In 2007 Pfizer subsidiary Pharmacia & Upjohn agreed to pay $34.7 million to settle federal charges relating to the illegal marketing of its Genotropin human growth hormone.

In 2009, Pfizer was fined $2.3 billion, then the largest healthcare fraud settlement and the largest criminal fine ever imposed in the United States. Pfizer pled guilty to misbranding the painkiller Bextra with "the intent to defraud or mislead,” promoting the drug to treat acute pain at dosages the FDA had previously deemed dangerously high.

John Kopchinski, a former Pfizer sales representative whose complaint helped bring about the federal investigation, told the New York Times: “The whole culture of Pfizer is driven by sales, and if you didn’t sell drugs illegally, you were not seen as a team player.”

In 2010 Pfizer disclosed that during a six-month period the previous year it had paid $20 million to some 4,500 doctors and other medical professionals for consulting and speaking on the

company’s behalf.

In 2011 Pfizer agreed to pay $14.5 million to resolve federal charges that it illegally marketed its bladder drug Detrol.

In 2012 the U.S. Securities and Exchange Commission announced that it had reached a $45 million settlement with Pfizer to resolve charges that its subsidiaries had bribed overseas doctors and other healthcare professionals.

In 2012, Pfizer paid $1.2 billion to settle claims by nearly 10,000 women for punitive damages for the drug maker’s actions in withholding information about the risk of breast cancer from Prempro.

In 2013, Pfizer agreed to pay $55 million to settle criminal charges for failing to warn patients and doctors about the risks of kidney disease, kidney injury, kidney failure, and acute interstitial nephritis caused by its proton pump inhibitor, Protonix.

In 2013, Pfizer set aside $288 million to settle claims by 2,700 people that its drug, Chantix, caused suicidal thoughts and severe psychological disorders. The FDA determined that Chantix is probably associated with a higher risk of a heart attack.

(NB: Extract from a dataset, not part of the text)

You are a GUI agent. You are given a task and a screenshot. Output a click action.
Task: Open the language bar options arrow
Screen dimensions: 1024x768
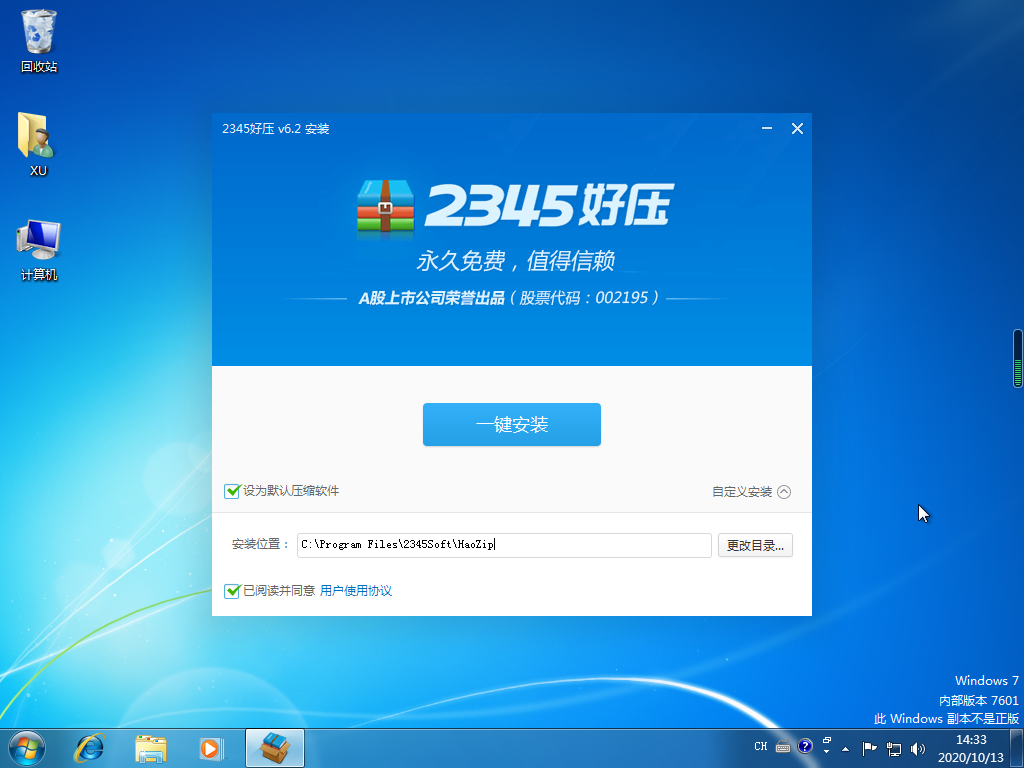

In 2013 Pfizer reached a $35 million settlement relating to the improper marketing of the kidney transplant drug Rapamune brought by more than 40 state attorneys general.

In 2000 the Washington Post published a major exposé accusing Pfizer of testing a dangerous new antibiotic (in 1996) called Trovan on children in Nigeria without receiving proper consent from their parents. This unapproved clinical trial on 200 Nigerian children with its experimental anti-meningitis drug, Trovafloxacin, caused the death of 11 children from kidney failure and left dozens more disabled.

In 2001 Pfizer was sued in U.S. federal court by thirty Nigerian families, who accused the company of using their children as human guinea pigs.

In 2006 a panel of Nigerian medical experts concluded that Pfizer had violated international law.

In 2009 the company agreed to pay $75 million to settle some of the lawsuits that had been brought in Nigerian courts.The U.S. case was settled in 2011 for an undisclosed amount.